_Data excerpts:_
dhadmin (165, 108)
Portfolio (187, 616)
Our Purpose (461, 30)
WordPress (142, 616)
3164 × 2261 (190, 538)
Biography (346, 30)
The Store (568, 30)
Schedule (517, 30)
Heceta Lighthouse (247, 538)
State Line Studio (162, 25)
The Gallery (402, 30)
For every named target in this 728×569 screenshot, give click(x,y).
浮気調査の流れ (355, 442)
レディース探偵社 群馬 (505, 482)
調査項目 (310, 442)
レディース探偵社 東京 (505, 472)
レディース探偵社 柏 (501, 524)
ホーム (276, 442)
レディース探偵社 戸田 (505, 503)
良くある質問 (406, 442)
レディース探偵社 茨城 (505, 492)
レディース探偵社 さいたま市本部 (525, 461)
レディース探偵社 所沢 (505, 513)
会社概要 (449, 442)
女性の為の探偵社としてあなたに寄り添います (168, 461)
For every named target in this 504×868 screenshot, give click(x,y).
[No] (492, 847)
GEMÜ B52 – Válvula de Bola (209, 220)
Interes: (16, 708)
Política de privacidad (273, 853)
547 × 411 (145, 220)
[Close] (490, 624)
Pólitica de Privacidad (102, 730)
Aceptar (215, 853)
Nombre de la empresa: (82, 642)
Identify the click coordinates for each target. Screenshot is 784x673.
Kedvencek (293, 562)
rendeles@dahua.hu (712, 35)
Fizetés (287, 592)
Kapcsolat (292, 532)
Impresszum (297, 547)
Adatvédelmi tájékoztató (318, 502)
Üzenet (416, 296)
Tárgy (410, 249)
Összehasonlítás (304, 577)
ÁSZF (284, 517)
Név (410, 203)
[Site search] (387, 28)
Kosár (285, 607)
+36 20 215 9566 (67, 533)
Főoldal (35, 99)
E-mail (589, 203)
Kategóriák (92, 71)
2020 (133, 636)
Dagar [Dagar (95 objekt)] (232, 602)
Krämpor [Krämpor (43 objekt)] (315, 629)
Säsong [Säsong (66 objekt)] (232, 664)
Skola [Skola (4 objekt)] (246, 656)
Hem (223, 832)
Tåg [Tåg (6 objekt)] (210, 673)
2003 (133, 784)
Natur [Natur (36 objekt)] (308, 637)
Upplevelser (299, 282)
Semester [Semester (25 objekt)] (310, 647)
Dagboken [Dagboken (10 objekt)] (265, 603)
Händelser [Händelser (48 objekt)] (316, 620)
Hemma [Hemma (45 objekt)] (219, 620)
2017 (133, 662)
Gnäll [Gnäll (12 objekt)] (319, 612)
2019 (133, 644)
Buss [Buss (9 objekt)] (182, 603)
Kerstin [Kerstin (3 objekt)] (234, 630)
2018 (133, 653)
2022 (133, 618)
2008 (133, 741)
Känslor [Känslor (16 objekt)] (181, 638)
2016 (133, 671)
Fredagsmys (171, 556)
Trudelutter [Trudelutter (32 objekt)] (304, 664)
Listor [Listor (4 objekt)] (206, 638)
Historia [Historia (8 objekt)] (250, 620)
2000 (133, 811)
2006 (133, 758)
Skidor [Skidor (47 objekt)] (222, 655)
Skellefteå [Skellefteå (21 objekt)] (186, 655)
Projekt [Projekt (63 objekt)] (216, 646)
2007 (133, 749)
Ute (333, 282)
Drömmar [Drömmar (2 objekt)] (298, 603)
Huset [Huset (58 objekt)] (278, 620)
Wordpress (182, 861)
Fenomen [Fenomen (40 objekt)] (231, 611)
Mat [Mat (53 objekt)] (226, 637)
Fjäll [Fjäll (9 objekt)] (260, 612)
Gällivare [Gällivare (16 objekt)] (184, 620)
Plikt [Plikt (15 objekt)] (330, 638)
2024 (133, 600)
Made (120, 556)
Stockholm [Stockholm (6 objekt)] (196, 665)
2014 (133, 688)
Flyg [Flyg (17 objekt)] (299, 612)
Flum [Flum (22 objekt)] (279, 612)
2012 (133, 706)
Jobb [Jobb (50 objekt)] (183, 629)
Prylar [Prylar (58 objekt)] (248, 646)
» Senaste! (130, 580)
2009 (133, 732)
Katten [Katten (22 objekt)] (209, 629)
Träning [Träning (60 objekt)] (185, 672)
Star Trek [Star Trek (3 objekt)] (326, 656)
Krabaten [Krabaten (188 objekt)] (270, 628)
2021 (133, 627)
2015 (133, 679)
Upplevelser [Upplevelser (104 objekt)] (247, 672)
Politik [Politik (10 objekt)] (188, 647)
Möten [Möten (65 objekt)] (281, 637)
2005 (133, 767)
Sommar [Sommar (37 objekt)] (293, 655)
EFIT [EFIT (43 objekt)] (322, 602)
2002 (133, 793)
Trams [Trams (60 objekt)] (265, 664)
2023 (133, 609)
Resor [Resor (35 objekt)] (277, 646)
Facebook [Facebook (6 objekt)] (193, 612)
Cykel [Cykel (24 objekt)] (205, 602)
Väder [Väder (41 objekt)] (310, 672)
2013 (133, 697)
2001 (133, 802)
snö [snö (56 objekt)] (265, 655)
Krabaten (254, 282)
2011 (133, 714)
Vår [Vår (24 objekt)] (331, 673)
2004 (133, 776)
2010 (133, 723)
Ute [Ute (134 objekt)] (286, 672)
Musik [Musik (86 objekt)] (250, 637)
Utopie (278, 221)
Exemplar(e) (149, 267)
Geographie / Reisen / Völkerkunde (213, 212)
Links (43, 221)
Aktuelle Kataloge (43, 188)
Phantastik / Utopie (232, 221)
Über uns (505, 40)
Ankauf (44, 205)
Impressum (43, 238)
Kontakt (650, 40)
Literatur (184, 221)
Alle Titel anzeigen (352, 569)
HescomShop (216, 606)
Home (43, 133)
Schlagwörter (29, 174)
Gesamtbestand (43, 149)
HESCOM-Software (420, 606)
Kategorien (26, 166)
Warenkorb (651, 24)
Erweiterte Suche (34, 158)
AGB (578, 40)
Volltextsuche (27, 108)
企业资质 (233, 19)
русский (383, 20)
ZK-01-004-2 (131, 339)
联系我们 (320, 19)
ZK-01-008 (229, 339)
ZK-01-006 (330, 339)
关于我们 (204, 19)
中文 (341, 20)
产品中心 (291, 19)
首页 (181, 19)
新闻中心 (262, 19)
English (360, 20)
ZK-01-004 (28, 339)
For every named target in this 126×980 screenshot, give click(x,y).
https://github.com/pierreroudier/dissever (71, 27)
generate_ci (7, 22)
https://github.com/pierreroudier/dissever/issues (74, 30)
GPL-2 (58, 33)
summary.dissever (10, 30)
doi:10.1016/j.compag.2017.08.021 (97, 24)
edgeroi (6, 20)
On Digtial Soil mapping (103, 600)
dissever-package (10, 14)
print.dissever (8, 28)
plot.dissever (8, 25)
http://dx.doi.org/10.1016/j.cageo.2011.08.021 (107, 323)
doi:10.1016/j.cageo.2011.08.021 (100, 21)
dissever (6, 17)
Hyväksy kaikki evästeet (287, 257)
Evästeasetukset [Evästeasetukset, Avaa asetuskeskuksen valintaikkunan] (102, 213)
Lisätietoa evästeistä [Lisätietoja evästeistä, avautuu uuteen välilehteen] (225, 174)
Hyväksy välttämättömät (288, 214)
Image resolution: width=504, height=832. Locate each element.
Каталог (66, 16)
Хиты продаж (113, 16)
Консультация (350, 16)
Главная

_Task instructions:_ Rewrite the items from the line with "Krabaten (254, 282)" to the line with "print.dissever (8, 28)", replacing "Utopie" with "Zukunftsroman" and leaving everything else unchanged.

_In response:_
Krabaten (254, 282)
2011 (133, 714)
Vår [Vår (24 objekt)] (331, 673)
2004 (133, 776)
2010 (133, 723)
Ute [Ute (134 objekt)] (286, 672)
Musik [Musik (86 objekt)] (250, 637)
Zukunftsroman (278, 221)
Exemplar(e) (149, 267)
Geographie / Reisen / Völkerkunde (213, 212)
Links (43, 221)
Aktuelle Kataloge (43, 188)
Phantastik / Zukunftsroman (232, 221)
Über uns (505, 40)
Ankauf (44, 205)
Impressum (43, 238)
Kontakt (650, 40)
Literatur (184, 221)
Alle Titel anzeigen (352, 569)
HescomShop (216, 606)
Home (43, 133)
Schlagwörter (29, 174)
Gesamtbestand (43, 149)
HESCOM-Software (420, 606)
Kategorien (26, 166)
Warenkorb (651, 24)
Erweiterte Suche (34, 158)
AGB (578, 40)
Volltextsuche (27, 108)
企业资质 (233, 19)
русский (383, 20)
ZK-01-004-2 (131, 339)
联系我们 (320, 19)
ZK-01-008 (229, 339)
ZK-01-006 (330, 339)
关于我们 (204, 19)
中文 (341, 20)
产品中心 (291, 19)
首页 (181, 19)
新闻中心 (262, 19)
English (360, 20)
ZK-01-004 (28, 339)
For every named target in this 126×980 screenshot, give click(x,y).
https://github.com/pierreroudier/dissever (71, 27)
generate_ci (7, 22)
https://github.com/pierreroudier/dissever/issues (74, 30)
GPL-2 (58, 33)
summary.dissever (10, 30)
doi:10.1016/j.compag.2017.08.021 (97, 24)
edgeroi (6, 20)
On Digtial Soil mapping (103, 600)
dissever-package (10, 14)
print.dissever (8, 28)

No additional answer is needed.